■ Supplied text:

▬▬▬▬▬▬▬▬▬▬

This is a tough post to write.
Let's start with the positive, work our way to the anger and sadness, then maybe what the heck is going through my mind.
The positive: Maxwell's existed. It made an impact on music, the bands and singers who played there, people's lives and Hoboken.
We know what the venue meant to band's just starting out who just needed a place to play. Bands that would later become legends -- Nirvana, New Order, Fugazi, Smashing Pumpkins, Oasis, Feelies, The Buzzcocks, R.E.M., White Stripes. The flip side of that there are countless bands who are thankful just to play there and can say that they played in the venue where Springsteen shot "Glory Days" and where thousands of known bands got to play.
The astonishing aspect is that the venue was doing this strong for 35 years. Five years ago, Vampire Weekend was an opening act for Tokyo Police Club. Now they are headlining stadiums. The National, Phoenix, Weezer, Beck, The Strokes -- current big time acts that started at Maxwell's.
Maxwell's put Hoboken on the rock map. We know it's influence in the late 70s with power pop bands like the Feelies and Bongos influenced indie rock bands of the 80s like R.E.M. There's not a Hoboken music scene now, but at least there was one.
Looking through social media, you'll see hundreds of people offering their memories. I saw one post where somebody took their future wife to Maxwell's on their first date. I nearly died reading that. In Hoboken, it's the only bar where music snobs and the assorted people can hang.
The anger: The harsh truth ... Having produced three shows there, I can tell you from experience -- music venues don't make money booking bands. Music venues make money selling alcohol. Maxwell's competition isn't Bowery Ballroom, Mercury Lounge, Music Hall of Williamsburg, Glasslands, etc. Their competition is Pilsner Haus on Grand St., Pier 13 on Sinatra, Stewed Cow on Adams, Madison and Mikie Squared on Washington.

▬▬▬▬▬▬▬▬▬▬

■ What you need to do: In the post about Maxwell's, which musician shot "Glory Days" at the venue?

■ Given data:

▬▬▬▬▬▬▬▬▬▬

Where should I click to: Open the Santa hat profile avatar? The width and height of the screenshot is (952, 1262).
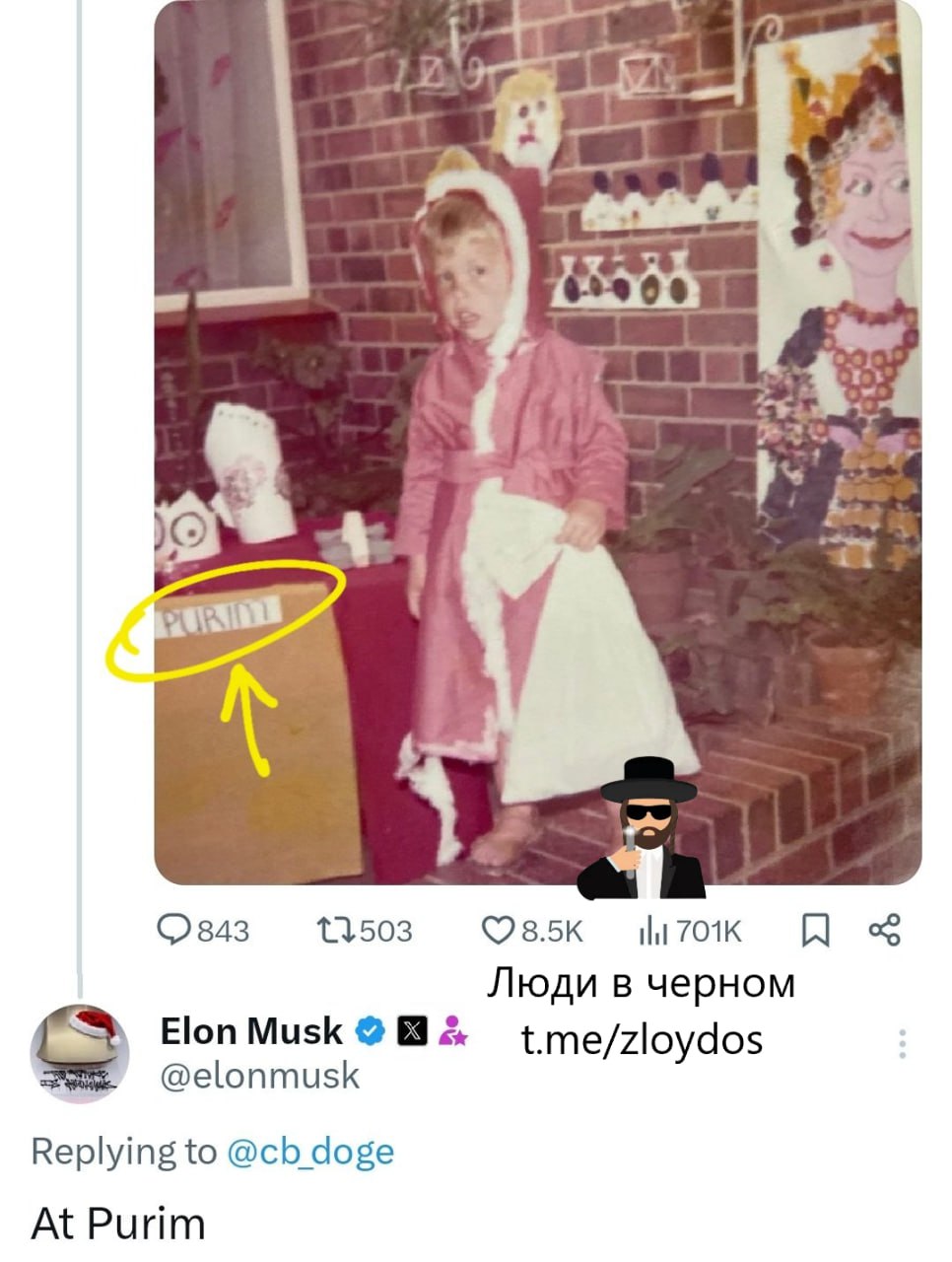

▬▬▬▬▬▬▬▬▬▬

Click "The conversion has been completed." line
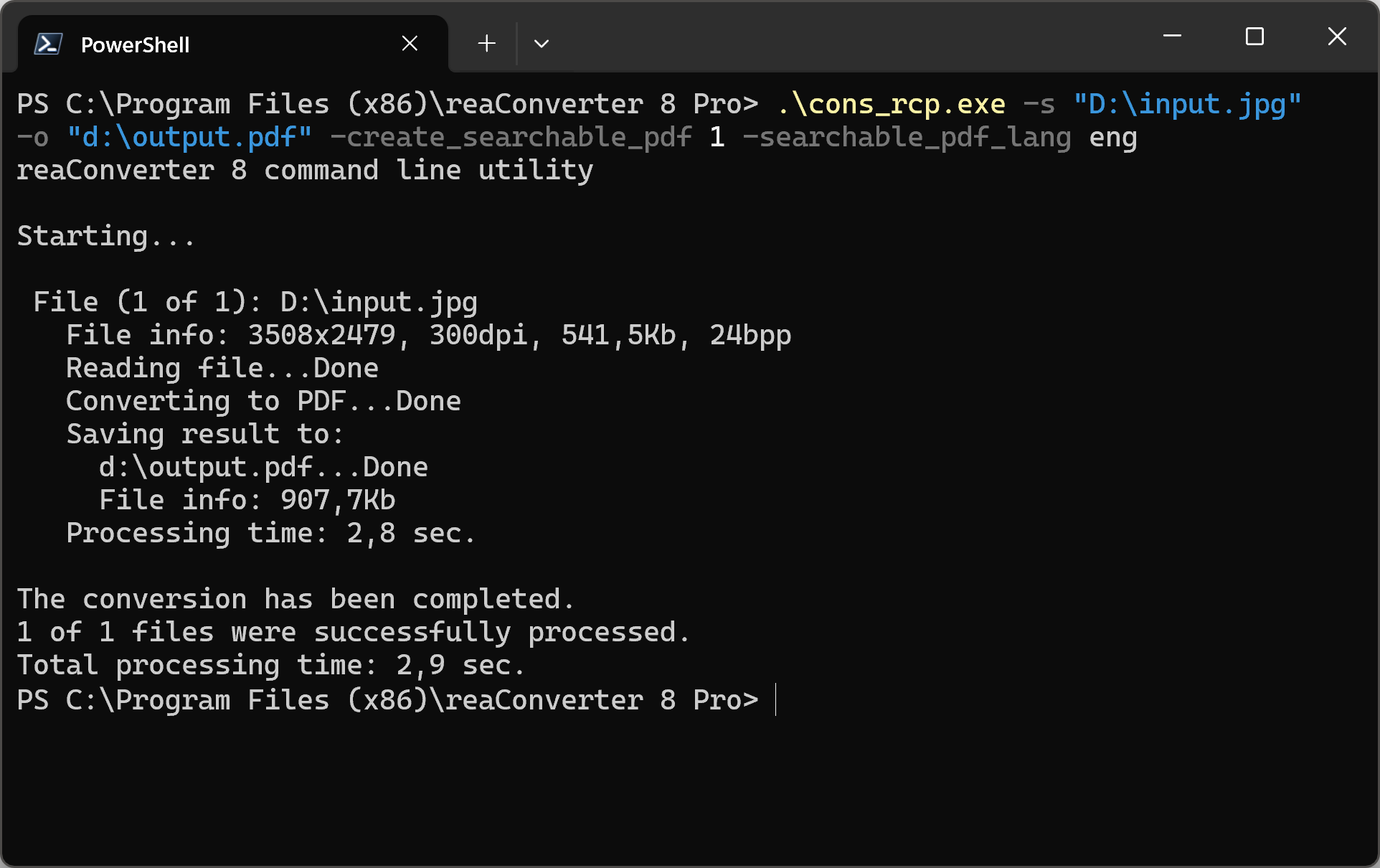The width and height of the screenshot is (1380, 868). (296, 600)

▬▬▬▬▬▬▬▬▬▬

■ Answer to this task: Springsteen